Copy the following lines word for word, all of them, with nothing changed.

Records for finding described items:
◇ ◇ ◇ ◇ ◇
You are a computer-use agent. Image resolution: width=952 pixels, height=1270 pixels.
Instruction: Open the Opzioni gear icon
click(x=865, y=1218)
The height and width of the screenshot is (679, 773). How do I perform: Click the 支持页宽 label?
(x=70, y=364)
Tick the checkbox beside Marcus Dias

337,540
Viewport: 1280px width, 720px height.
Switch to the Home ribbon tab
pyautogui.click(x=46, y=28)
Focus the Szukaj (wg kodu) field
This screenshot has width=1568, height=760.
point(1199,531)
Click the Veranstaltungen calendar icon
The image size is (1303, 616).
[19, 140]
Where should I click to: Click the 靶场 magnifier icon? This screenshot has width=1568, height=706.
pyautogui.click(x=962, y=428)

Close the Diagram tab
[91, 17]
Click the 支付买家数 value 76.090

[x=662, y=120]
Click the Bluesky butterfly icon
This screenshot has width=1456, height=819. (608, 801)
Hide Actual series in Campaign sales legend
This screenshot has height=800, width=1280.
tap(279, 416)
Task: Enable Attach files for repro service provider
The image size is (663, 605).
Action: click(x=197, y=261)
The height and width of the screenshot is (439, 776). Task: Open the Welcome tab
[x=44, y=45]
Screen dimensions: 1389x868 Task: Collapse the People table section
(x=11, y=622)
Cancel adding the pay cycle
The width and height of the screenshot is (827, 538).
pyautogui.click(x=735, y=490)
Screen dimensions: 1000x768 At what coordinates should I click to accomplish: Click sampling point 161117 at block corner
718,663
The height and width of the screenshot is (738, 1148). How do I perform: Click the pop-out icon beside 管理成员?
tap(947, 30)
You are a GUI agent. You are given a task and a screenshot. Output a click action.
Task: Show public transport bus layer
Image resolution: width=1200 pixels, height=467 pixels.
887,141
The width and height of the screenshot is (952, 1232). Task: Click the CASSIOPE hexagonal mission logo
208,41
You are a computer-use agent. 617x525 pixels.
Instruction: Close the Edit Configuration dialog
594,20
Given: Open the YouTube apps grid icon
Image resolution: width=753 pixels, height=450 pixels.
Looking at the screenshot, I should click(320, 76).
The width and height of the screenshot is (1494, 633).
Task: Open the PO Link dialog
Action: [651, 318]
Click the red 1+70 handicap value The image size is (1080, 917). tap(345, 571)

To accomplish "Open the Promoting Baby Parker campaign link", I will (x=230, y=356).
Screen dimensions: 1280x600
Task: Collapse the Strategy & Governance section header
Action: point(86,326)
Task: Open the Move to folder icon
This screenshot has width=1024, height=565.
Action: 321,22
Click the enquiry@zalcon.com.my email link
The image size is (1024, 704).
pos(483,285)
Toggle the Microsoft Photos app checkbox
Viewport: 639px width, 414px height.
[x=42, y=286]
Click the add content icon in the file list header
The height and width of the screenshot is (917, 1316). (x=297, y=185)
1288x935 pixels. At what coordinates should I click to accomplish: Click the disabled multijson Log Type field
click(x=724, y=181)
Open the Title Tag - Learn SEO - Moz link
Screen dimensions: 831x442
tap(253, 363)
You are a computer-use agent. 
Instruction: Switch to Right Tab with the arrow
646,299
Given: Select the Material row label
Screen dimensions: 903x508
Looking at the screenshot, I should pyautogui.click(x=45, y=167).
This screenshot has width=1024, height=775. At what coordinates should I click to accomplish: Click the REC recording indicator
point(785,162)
◇ ◇ ◇ ◇ ◇
* [PROBLEM SOLUTION]
You are a computer-use agent. Image resolution: width=952 pixels, height=1270 pixels.
Instruction: Open the Opzioni gear icon
click(x=865, y=1218)
The height and width of the screenshot is (679, 773). How do I perform: Click the 支持页宽 label?
(x=70, y=364)
Tick the checkbox beside Marcus Dias

337,540
Viewport: 1280px width, 720px height.
Switch to the Home ribbon tab
pyautogui.click(x=46, y=28)
Focus the Szukaj (wg kodu) field
This screenshot has width=1568, height=760.
point(1199,531)
Click the Veranstaltungen calendar icon
The image size is (1303, 616).
[19, 140]
Where should I click to: Click the 靶场 magnifier icon? This screenshot has width=1568, height=706.
pyautogui.click(x=962, y=428)

Close the Diagram tab
[91, 17]
Click the 支付买家数 value 76.090

[x=662, y=120]
Click the Bluesky butterfly icon
This screenshot has width=1456, height=819. (608, 801)
Hide Actual series in Campaign sales legend
This screenshot has height=800, width=1280.
tap(279, 416)
Task: Enable Attach files for repro service provider
The image size is (663, 605).
Action: click(x=197, y=261)
The height and width of the screenshot is (439, 776). Task: Open the Welcome tab
[x=44, y=45]
Screen dimensions: 1389x868 Task: Collapse the People table section
(x=11, y=622)
Cancel adding the pay cycle
The width and height of the screenshot is (827, 538).
pyautogui.click(x=735, y=490)
Screen dimensions: 1000x768 At what coordinates should I click to accomplish: Click sampling point 161117 at block corner
718,663
The height and width of the screenshot is (738, 1148). How do I perform: Click the pop-out icon beside 管理成员?
tap(947, 30)
You are a GUI agent. You are given a task and a screenshot. Output a click action.
Task: Show public transport bus layer
Image resolution: width=1200 pixels, height=467 pixels.
887,141
The width and height of the screenshot is (952, 1232). Task: Click the CASSIOPE hexagonal mission logo
208,41
You are a computer-use agent. 617x525 pixels.
Instruction: Close the Edit Configuration dialog
594,20
Given: Open the YouTube apps grid icon
Image resolution: width=753 pixels, height=450 pixels.
Looking at the screenshot, I should click(320, 76).
The width and height of the screenshot is (1494, 633).
Task: Open the PO Link dialog
Action: [651, 318]
Click the red 1+70 handicap value The image size is (1080, 917). tap(345, 571)

To accomplish "Open the Promoting Baby Parker campaign link", I will (x=230, y=356).
Screen dimensions: 1280x600
Task: Collapse the Strategy & Governance section header
Action: point(86,326)
Task: Open the Move to folder icon
This screenshot has width=1024, height=565.
Action: 321,22
Click the enquiry@zalcon.com.my email link
The image size is (1024, 704).
pos(483,285)
Toggle the Microsoft Photos app checkbox
Viewport: 639px width, 414px height.
[x=42, y=286]
Click the add content icon in the file list header
The height and width of the screenshot is (917, 1316). (x=297, y=185)
1288x935 pixels. At what coordinates should I click to accomplish: Click the disabled multijson Log Type field
click(x=724, y=181)
Open the Title Tag - Learn SEO - Moz link
Screen dimensions: 831x442
tap(253, 363)
You are a computer-use agent. 
Instruction: Switch to Right Tab with the arrow
646,299
Given: Select the Material row label
Screen dimensions: 903x508
Looking at the screenshot, I should pyautogui.click(x=45, y=167).
This screenshot has width=1024, height=775. At what coordinates should I click to accomplish: Click the REC recording indicator
point(785,162)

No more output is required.